---------- PROVIDED INFORMATION ----------

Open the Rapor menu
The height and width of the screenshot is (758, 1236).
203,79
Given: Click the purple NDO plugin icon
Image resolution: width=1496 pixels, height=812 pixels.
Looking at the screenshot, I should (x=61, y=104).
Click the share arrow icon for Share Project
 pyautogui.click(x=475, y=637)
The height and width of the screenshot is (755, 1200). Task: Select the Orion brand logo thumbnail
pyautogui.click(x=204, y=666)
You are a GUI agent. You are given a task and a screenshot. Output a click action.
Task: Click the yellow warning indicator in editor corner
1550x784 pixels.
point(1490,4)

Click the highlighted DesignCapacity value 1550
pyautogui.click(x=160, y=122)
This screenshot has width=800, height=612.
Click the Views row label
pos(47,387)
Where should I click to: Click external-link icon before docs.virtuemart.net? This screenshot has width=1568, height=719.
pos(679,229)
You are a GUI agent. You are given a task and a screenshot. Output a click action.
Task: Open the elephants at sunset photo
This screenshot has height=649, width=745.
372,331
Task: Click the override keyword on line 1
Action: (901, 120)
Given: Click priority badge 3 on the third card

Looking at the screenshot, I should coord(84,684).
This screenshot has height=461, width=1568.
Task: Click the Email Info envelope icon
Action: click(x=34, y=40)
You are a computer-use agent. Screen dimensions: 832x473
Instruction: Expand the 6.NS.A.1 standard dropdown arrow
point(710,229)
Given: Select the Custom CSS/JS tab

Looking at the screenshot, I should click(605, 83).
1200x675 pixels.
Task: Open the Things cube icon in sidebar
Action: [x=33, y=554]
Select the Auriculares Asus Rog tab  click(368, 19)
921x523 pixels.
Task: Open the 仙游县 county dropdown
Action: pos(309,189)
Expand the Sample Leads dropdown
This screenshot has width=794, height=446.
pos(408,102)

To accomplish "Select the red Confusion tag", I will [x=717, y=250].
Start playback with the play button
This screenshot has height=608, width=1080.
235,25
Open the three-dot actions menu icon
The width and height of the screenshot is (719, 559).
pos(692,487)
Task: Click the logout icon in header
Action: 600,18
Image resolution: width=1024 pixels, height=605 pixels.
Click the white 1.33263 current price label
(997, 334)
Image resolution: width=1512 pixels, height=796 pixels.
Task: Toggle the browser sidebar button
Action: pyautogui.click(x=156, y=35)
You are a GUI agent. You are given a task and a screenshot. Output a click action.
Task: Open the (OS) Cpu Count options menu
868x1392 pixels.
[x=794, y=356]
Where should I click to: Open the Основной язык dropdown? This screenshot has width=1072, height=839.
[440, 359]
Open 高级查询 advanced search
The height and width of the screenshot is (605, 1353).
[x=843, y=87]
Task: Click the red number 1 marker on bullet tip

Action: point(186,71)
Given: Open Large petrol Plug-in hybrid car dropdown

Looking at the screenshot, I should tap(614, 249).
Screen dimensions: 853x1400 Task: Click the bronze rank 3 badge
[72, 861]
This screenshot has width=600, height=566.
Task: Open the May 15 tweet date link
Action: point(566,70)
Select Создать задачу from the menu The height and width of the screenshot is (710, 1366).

----------

EXERCISE OBJECTIVE —
Every record above should be output exactly.

THE ANSWER —
Open the Rapor menu
The height and width of the screenshot is (758, 1236).
203,79
Given: Click the purple NDO plugin icon
Image resolution: width=1496 pixels, height=812 pixels.
Looking at the screenshot, I should (x=61, y=104).
Click the share arrow icon for Share Project
 pyautogui.click(x=475, y=637)
The height and width of the screenshot is (755, 1200). Task: Select the Orion brand logo thumbnail
pyautogui.click(x=204, y=666)
You are a GUI agent. You are given a task and a screenshot. Output a click action.
Task: Click the yellow warning indicator in editor corner
1550x784 pixels.
point(1490,4)

Click the highlighted DesignCapacity value 1550
pyautogui.click(x=160, y=122)
This screenshot has width=800, height=612.
Click the Views row label
pos(47,387)
Where should I click to: Click external-link icon before docs.virtuemart.net? This screenshot has width=1568, height=719.
pos(679,229)
You are a GUI agent. You are given a task and a screenshot. Output a click action.
Task: Open the elephants at sunset photo
This screenshot has height=649, width=745.
372,331
Task: Click the override keyword on line 1
Action: (901, 120)
Given: Click priority badge 3 on the third card

Looking at the screenshot, I should coord(84,684).
This screenshot has height=461, width=1568.
Task: Click the Email Info envelope icon
Action: click(x=34, y=40)
You are a computer-use agent. Screen dimensions: 832x473
Instruction: Expand the 6.NS.A.1 standard dropdown arrow
point(710,229)
Given: Select the Custom CSS/JS tab

Looking at the screenshot, I should click(605, 83).
1200x675 pixels.
Task: Open the Things cube icon in sidebar
Action: [x=33, y=554]
Select the Auriculares Asus Rog tab  click(368, 19)
921x523 pixels.
Task: Open the 仙游县 county dropdown
Action: pos(309,189)
Expand the Sample Leads dropdown
This screenshot has width=794, height=446.
pos(408,102)

To accomplish "Select the red Confusion tag", I will [x=717, y=250].
Start playback with the play button
This screenshot has height=608, width=1080.
235,25
Open the three-dot actions menu icon
The width and height of the screenshot is (719, 559).
pos(692,487)
Task: Click the logout icon in header
Action: 600,18
Image resolution: width=1024 pixels, height=605 pixels.
Click the white 1.33263 current price label
(997, 334)
Image resolution: width=1512 pixels, height=796 pixels.
Task: Toggle the browser sidebar button
Action: pyautogui.click(x=156, y=35)
You are a GUI agent. You are given a task and a screenshot. Output a click action.
Task: Open the (OS) Cpu Count options menu
868x1392 pixels.
[x=794, y=356]
Where should I click to: Open the Основной язык dropdown? This screenshot has width=1072, height=839.
[440, 359]
Open 高级查询 advanced search
The height and width of the screenshot is (605, 1353).
[x=843, y=87]
Task: Click the red number 1 marker on bullet tip

Action: point(186,71)
Given: Open Large petrol Plug-in hybrid car dropdown

Looking at the screenshot, I should tap(614, 249).
Screen dimensions: 853x1400 Task: Click the bronze rank 3 badge
[72, 861]
This screenshot has width=600, height=566.
Task: Open the May 15 tweet date link
Action: point(566,70)
Select Создать задачу from the menu The height and width of the screenshot is (710, 1366).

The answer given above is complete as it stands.